### Assignment
Restate word for word the lines below from the one that has "Click the Crop tool in timeline toolbar" through the one that has "Task: Play the Result preview audio", keeping both and dropping all pictures.

☆ ☆ ☆ ☆ ☆ ☆ ☆

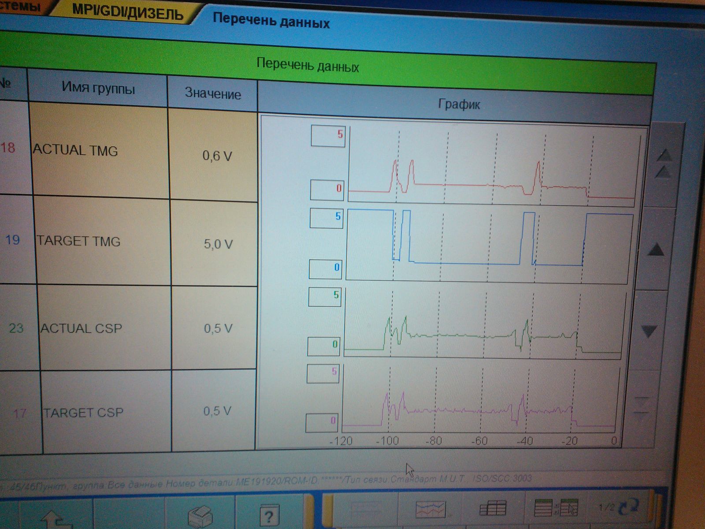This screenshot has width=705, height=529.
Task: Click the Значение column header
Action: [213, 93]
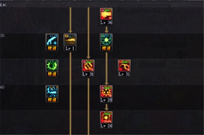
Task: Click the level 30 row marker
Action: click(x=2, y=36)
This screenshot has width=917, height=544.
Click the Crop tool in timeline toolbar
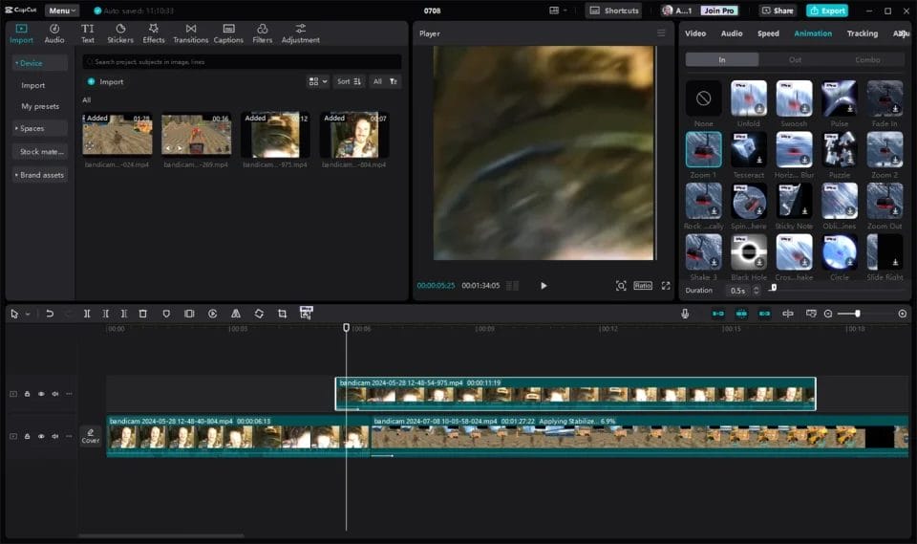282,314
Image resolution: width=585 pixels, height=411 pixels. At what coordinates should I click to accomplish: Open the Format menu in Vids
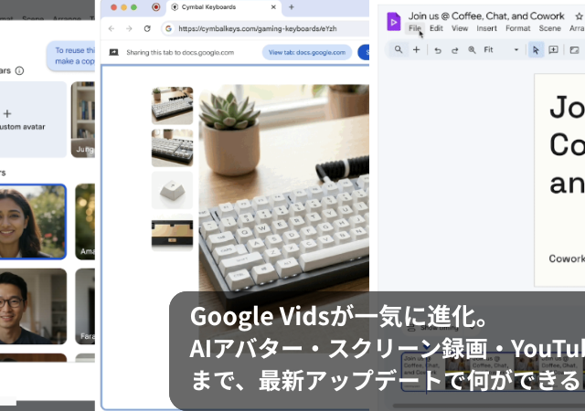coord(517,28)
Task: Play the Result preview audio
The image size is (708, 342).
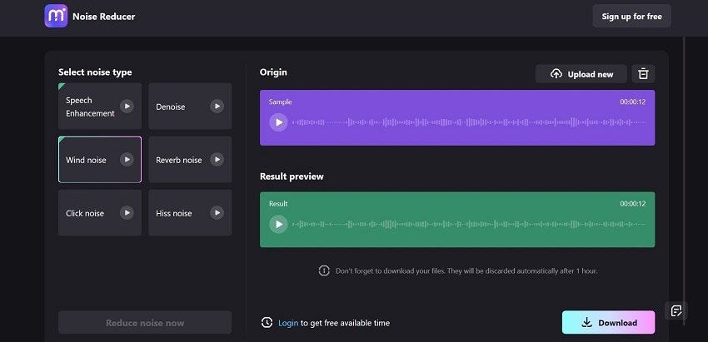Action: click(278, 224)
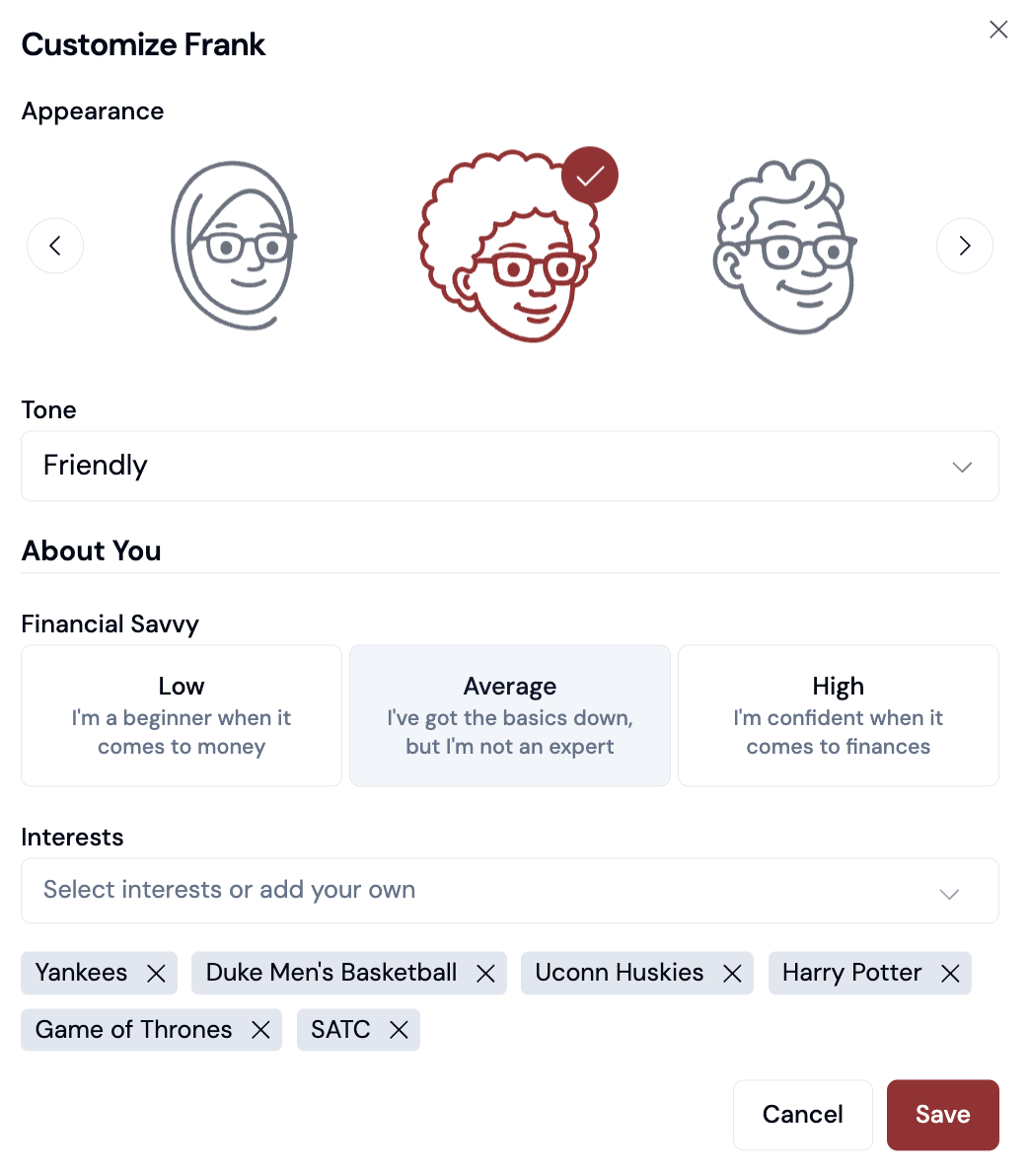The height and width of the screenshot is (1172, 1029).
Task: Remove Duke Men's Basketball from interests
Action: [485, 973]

☆ ☆ ☆ ☆ ☆ ☆ ☆

### Response box
Click the Crop tool in timeline toolbar
282,314
Image resolution: width=585 pixels, height=411 pixels. At what coordinates should I click to accomplish: Open the Format menu in Vids
coord(517,28)
Task: Play the Result preview audio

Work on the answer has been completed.